JOHN PAUL II
Wednesday, 7 April 2004
Comment on the reading from the Letter to the Philippians (2: 8-9)
1. "Christ Jesus... humbled himself and became obedient unto death, even death on a cross. Therefore, God has highly exalted him..." (Phil 2: 8-9).
We have just heard these words of the hymn contained in the Letter to the Philippians. They essentially and effectively present to us the mystery of the passion and death of Jesus; at the same time, they allow us to glimpse the glory of the Resurrection. Thus, they constitute a meditation that introduces us into the celebrations of the Easter Triduum that begins tomorrow.
2. Dear brothers and sisters, we are preparing ourselves to relive the great mystery of our salvation. Tomorrow morning, Holy Thursday, the Bishop in every diocesan community will celebrate with his priests the Chrism Mass during which the oils are blessed: the oil of the catechumens, the oil for the anointing of the sick and the holy Chrism. In the evening we will commemorate the Last Supper with the Institution of the Eucharist and of the Priesthood. The "washing of the feet" reminds us that with this gesture Jesus in the Upper Room anticipated his supreme Sacrifice on Calvary and bequeathed his love to us as a new law, mandatum novum. According to a pious tradition, after the rites of the Mass of the Lord's Supper, the faithful stay in adoration before the Eucharist late into the night. It is a unique prayer vigil which goes back to the agony of Christ in Gethsemane.
3. On Good Friday, the Church commemorates the passion and death of Our Lord. The Christian assembly is invited to meditate upon the evil and sin that oppress humanity and upon the salvation brought about by the redemptive Sacrifice of Christ. The Word of God and certain evocative liturgical rites, such as the Adoration of the Cross, help us to contemplate the various stages of the Passion. In addition, Christian Tradition has brought to life on this day various expressions of popular devotion. Outstanding among these are the penitential processions of Good Friday and the pious stations on the Way of the Cross, which help us to interiorize the mystery of the Cross.

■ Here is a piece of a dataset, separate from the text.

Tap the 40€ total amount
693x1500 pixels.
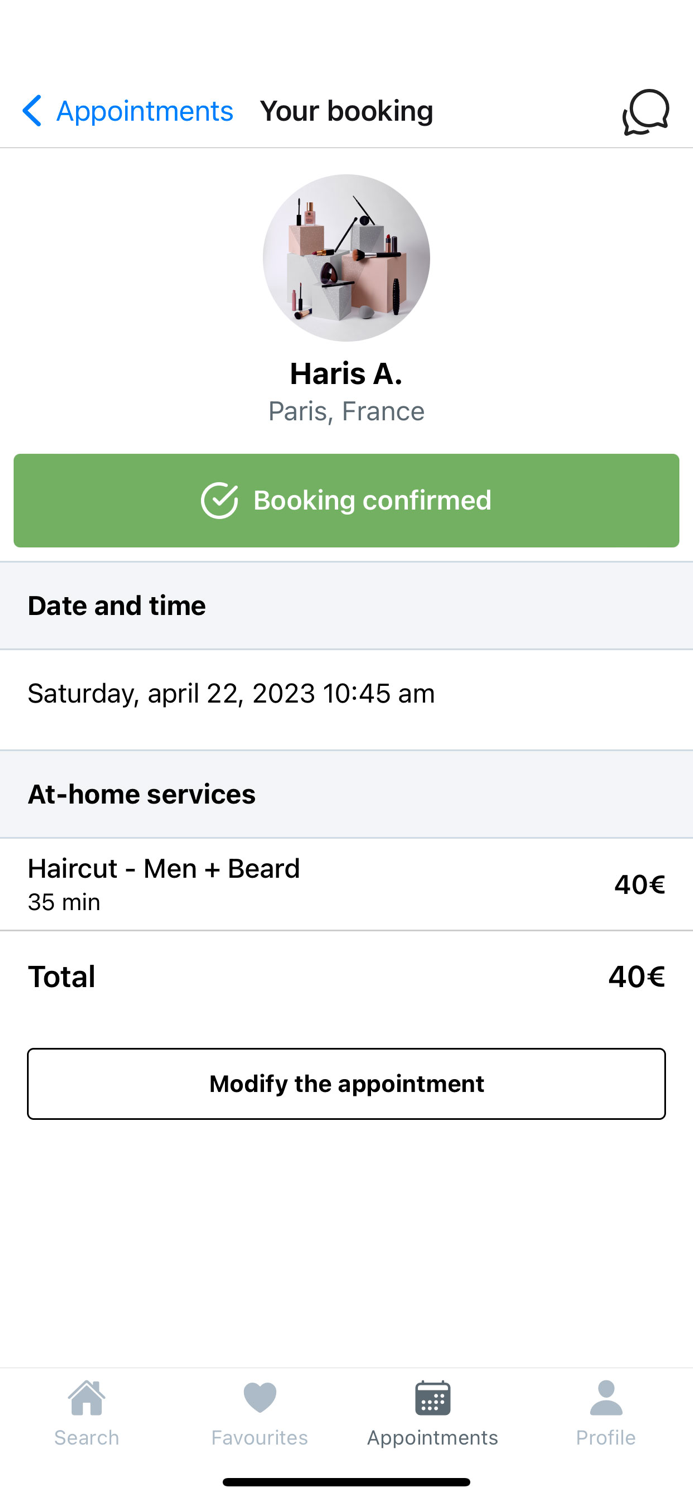click(x=636, y=977)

Deep silence is a feature of Holy Saturday. In fact, no special liturgies are proposed for this day of expectation and prayer. Everything in the Church is still while the faithful, in imitation of Mary, prepare for the great event of the Resurrection.
4. The solemn Easter Vigil, "mother of all vigils", begins at nightfall on Holy Saturday. After blessing the new fire, the celebrant lights the paschal candle which symbolizes Christ who brings light to every person, and the great proclamation of the Exsultet rings out joyfully. The ecclesial community, listening to the Word of God, meditates upon the important promise of definitive liberation from the slavery of sin and death. This is followed by the rites of Baptism and Confirmation for the catechumens who have undergone a long process of preparation.
The proclamation of the Resurrection scatters the darkness of the night and the whole of created reality awakens from the slumber of death to recognize Christ's lordship, as the Pauline hymn that has inspired our reflections brings to the fore: "At the name of Jesus every knee should bow, in heaven and on earth and under the earth, and every tongue confess that Jesus Christ is Lord" (Phil 2: 10-11).
5. Dear brothers and sisters, these days are particularly suitable for intensifying the conversion of our hearts to the One who out of love died for our sake.
Let us allow Mary, the faithful Virgin, to accompany us; let us reflect with her in the Upper Room and stay beside Jesus on Calvary, to meet him risen at last on Easter Day.
With these sentiments and hopes, I express my most cordial wishes for a happy and holy Easter to you who are present here, to your communities and to all your loved ones.
To special groups
I am pleased to greet the English-speaking pilgrims present at this Audience, especially those from England, the Faroe Islands, Canada and the United States of America. Upon you and your loved ones, I invoke the Lord's blessings of health and joy and wish you a happy and holy Easter.
I address a special greeting to the young people, the sick and the newly-weds.
I hope that you, dear young people, will not be afraid to follow Christ, even when he asks you to embrace the Cross. May meditating on the passion of Jesus, a mystery of suffering transfigured by love, be a comfort to you, dear sick people. And may the death and Resurrection of the Lord renew in you, dear newly-weds, the joy and commitment of the marriage bond.